The crew at “Songs of My Life” a new dance exhibit at the University of Maryland’s Clarice Smith Performing Arts Center, will definitely be in the first category- the audience included.
The program, choreographed by gay dancer Daniel Phoenix Singh, a mater’s of fine arts candidate in Maryland’s dance department, will consist of choreographed numbers inspired by dancing that happens in nightclubs, interspersed with moments when everyone- dancers as well as audience members- will be dancing just like they’re at a new hotspot.
“There’s really no boundary between the two, so the audience won’t know whether it’s a performance or a social event or a social event with performances,” says Singh, who moved here from Indian 12 years ago.
Singh, 31, can often be seen grooving at Chaos or at the Lucky Bar on Monday nights, a straight bar that he and his gay friends have co-opted on that night in order to dance.
He started training as a dancer at 21, when he took a ballet class to fulfill a physical education requirement at the University of Maryland’s Baltimore campus. He enjoyed the class so much that he majored in dance and information technology.
As everyone who has ever been to a gay bar, a circuit party or even a small house party with a boom box knows, dancing is very much part of the gay scene.
“A club is the first place most young gays and lesbians fins a safe place,” Singh says. “Music and dance have a very unique place in the gay community because a lot of people use it as form of expression and a form of rebellion at times. It’s not only a social space but a political space.”
The choreographed segments in the piece will depict, through dance the social and romantic relationships that are inherent in any nightclub settings, including relationships between two men at gay establishments. The venue will be set up in a cabaret style, with few tables and chairs and the featured numbers will be performed throughout the venue rather than onstage, to further blue the lines between club life and more formal dancing.
“I don’t think we perceive this kind of dancing and how much it affects or is affected by society. It never would have occurred to me to go in that directions,” says Meriam Rosen, a professor of dance at Maryland who knows Singh’s work. “it encompasses more than dancing, we’re dealing with a whole lifestyle and all the kinds of attitudes that develop out of that scene.”
Some of those attitudes can be attributed to the intake of alcohol and other substances that often occurs at gay clubs and is something that Singh has taken into account.

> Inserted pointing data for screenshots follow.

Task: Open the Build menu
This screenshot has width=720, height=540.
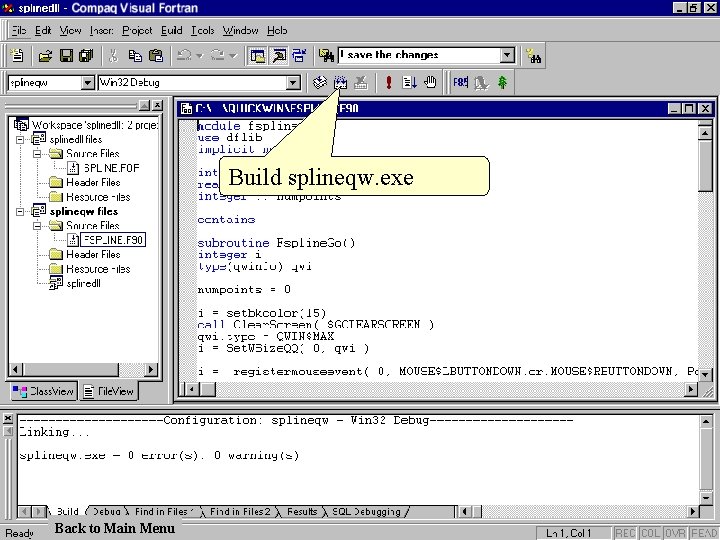Action: 171,31
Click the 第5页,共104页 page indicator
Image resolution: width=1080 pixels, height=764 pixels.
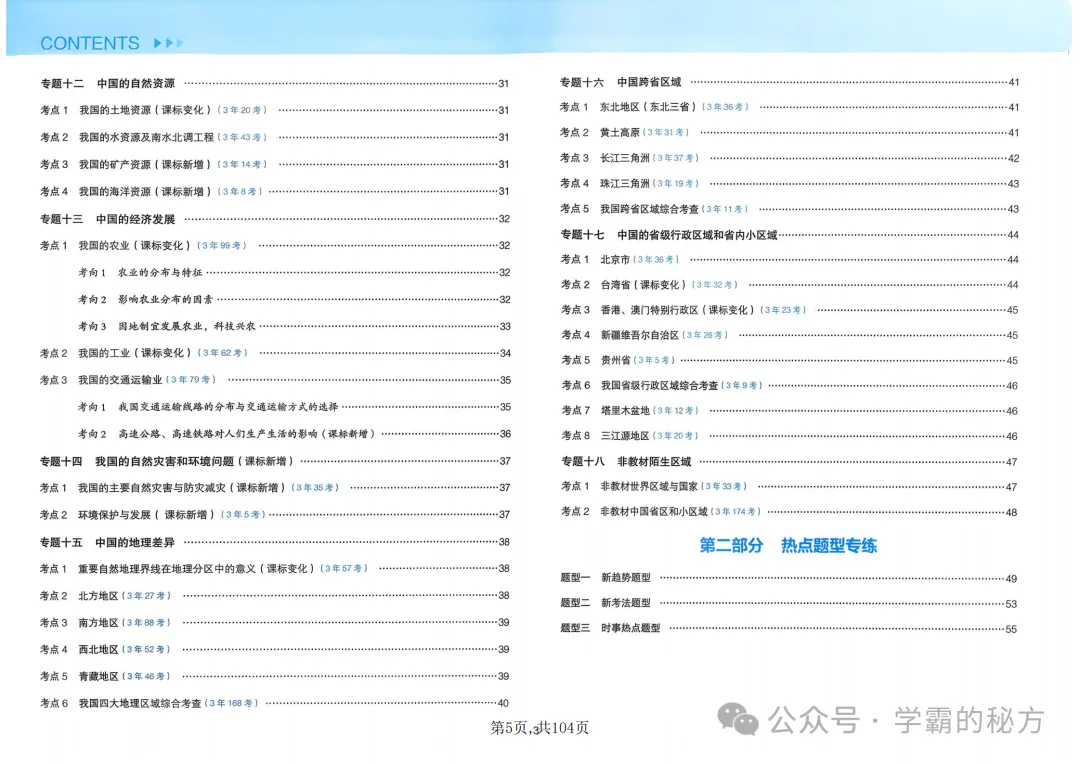point(538,727)
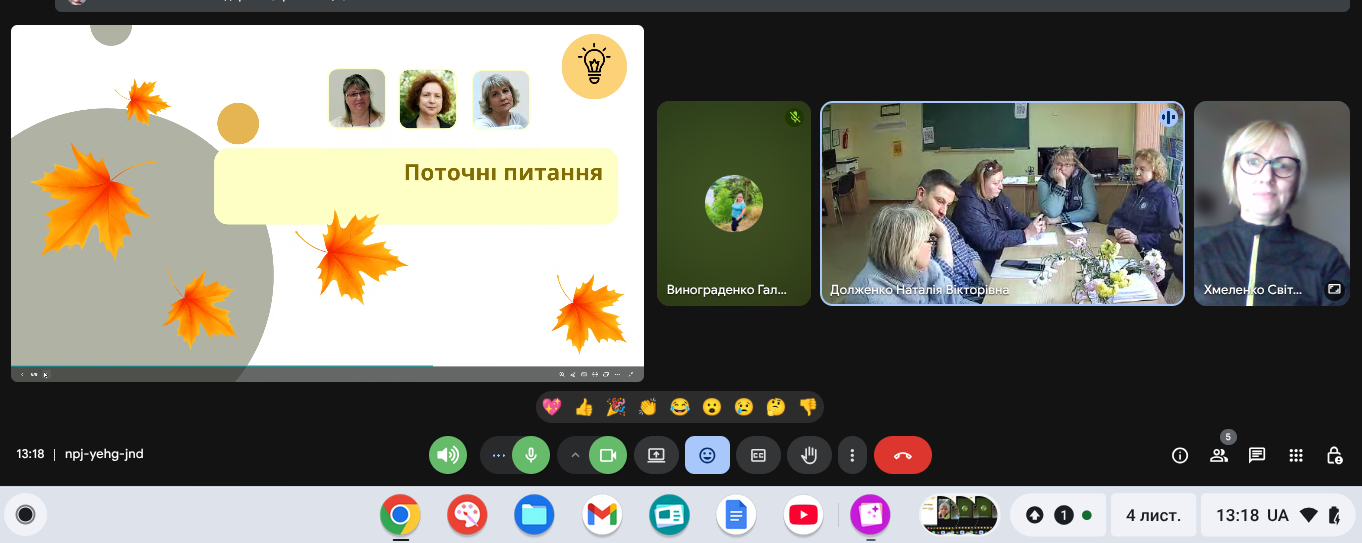Raise your hand in the meeting
This screenshot has height=543, width=1362.
[809, 455]
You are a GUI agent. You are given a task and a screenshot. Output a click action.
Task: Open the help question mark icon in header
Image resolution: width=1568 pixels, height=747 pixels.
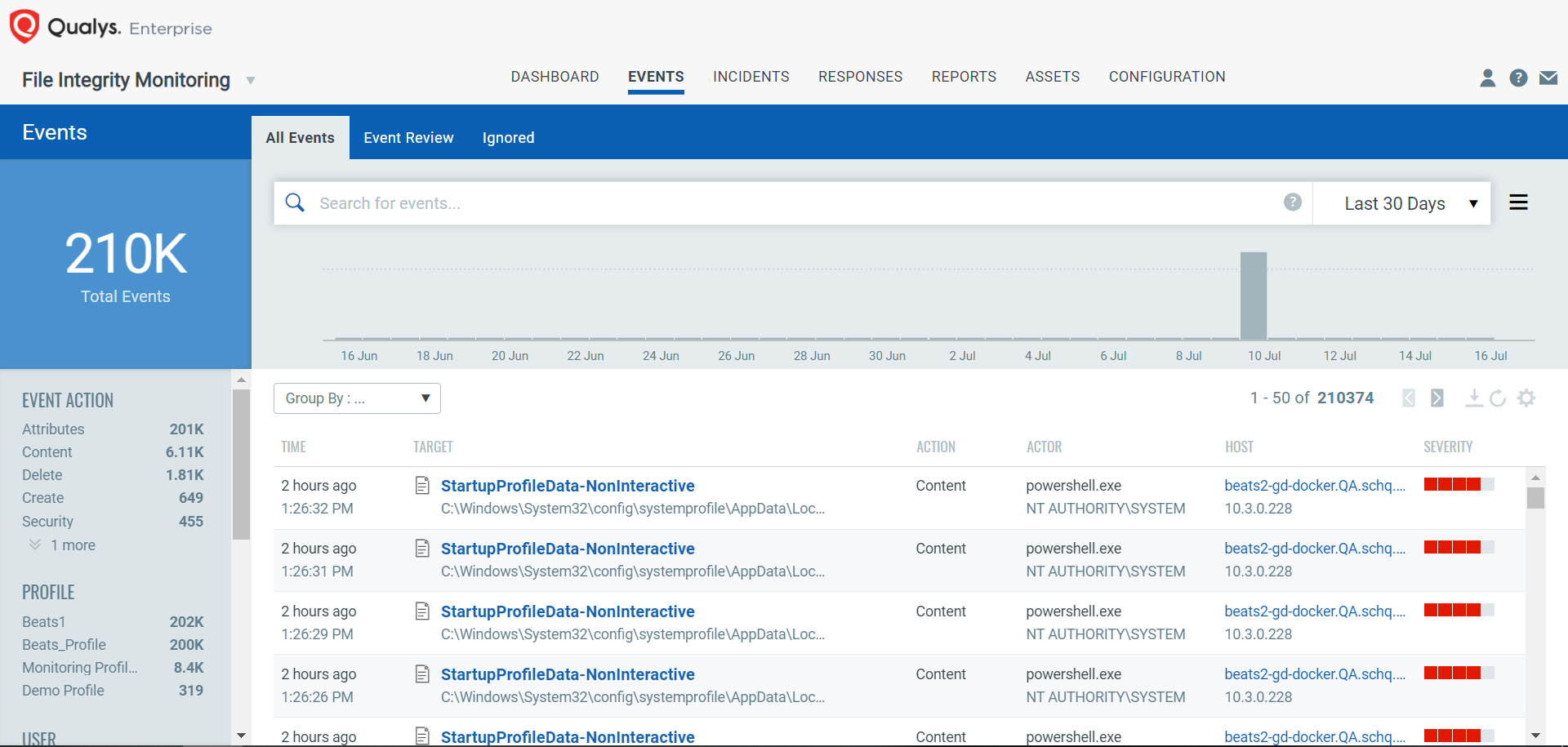[1518, 78]
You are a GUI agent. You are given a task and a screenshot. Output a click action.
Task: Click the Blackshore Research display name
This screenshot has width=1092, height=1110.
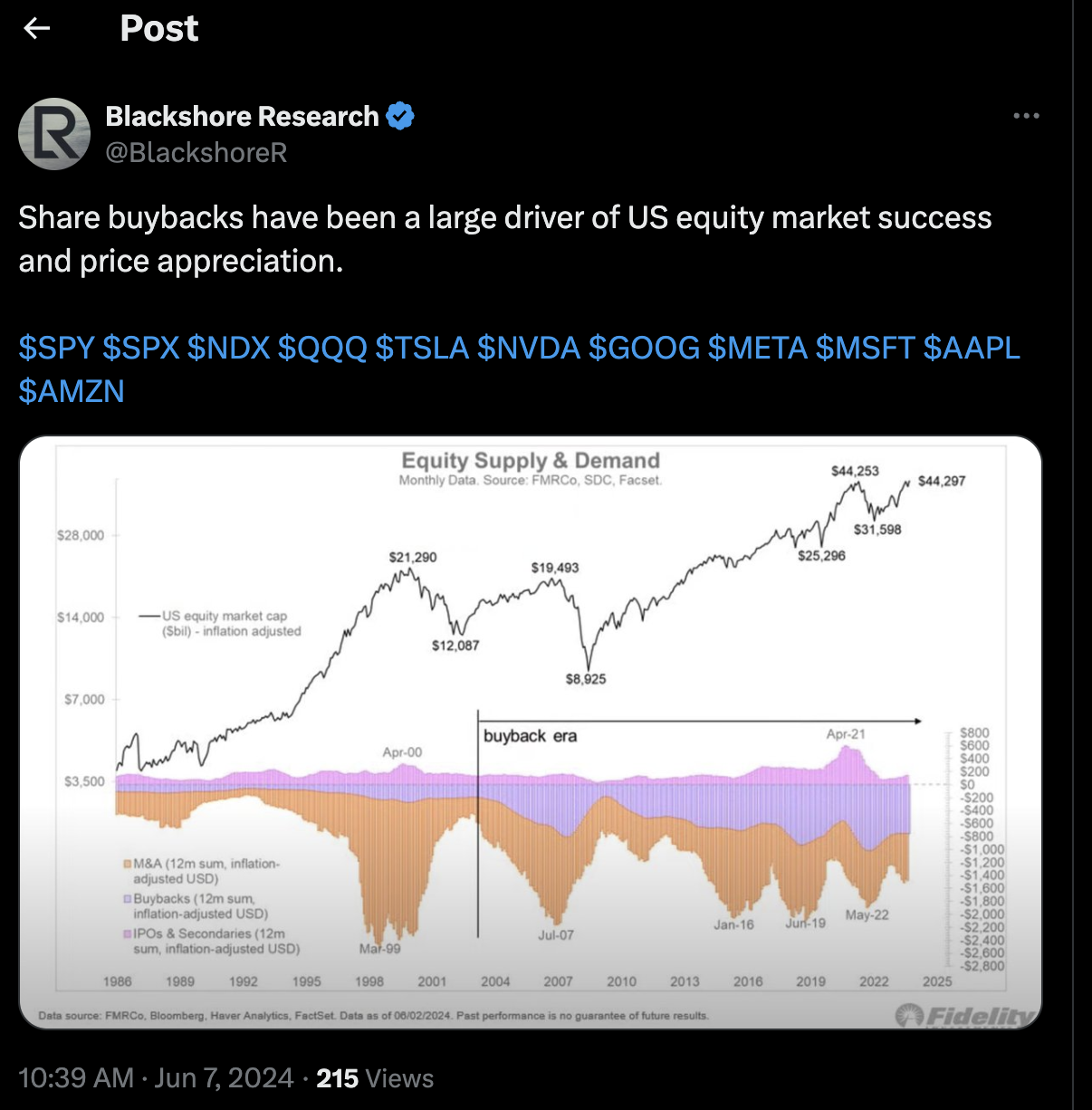242,117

“I was thinking about altered states of dancing- such as trances dancing in Asian cultures and American Indians, who dance until they’re exhausted and in an altered state of mind,” Singh says.
Because of such activities and because popular dancing doesn’t occur in a formal setting, many in the academic dance world are quick to dismiss less formal forms of expression.
Rosen says Singh’s innovative ideas are worth examining more closely.
“I think this is a different thing, it’s looking at dance from a popular culture point of view and those forms are evolving, so that’s another interesting thing,” she says.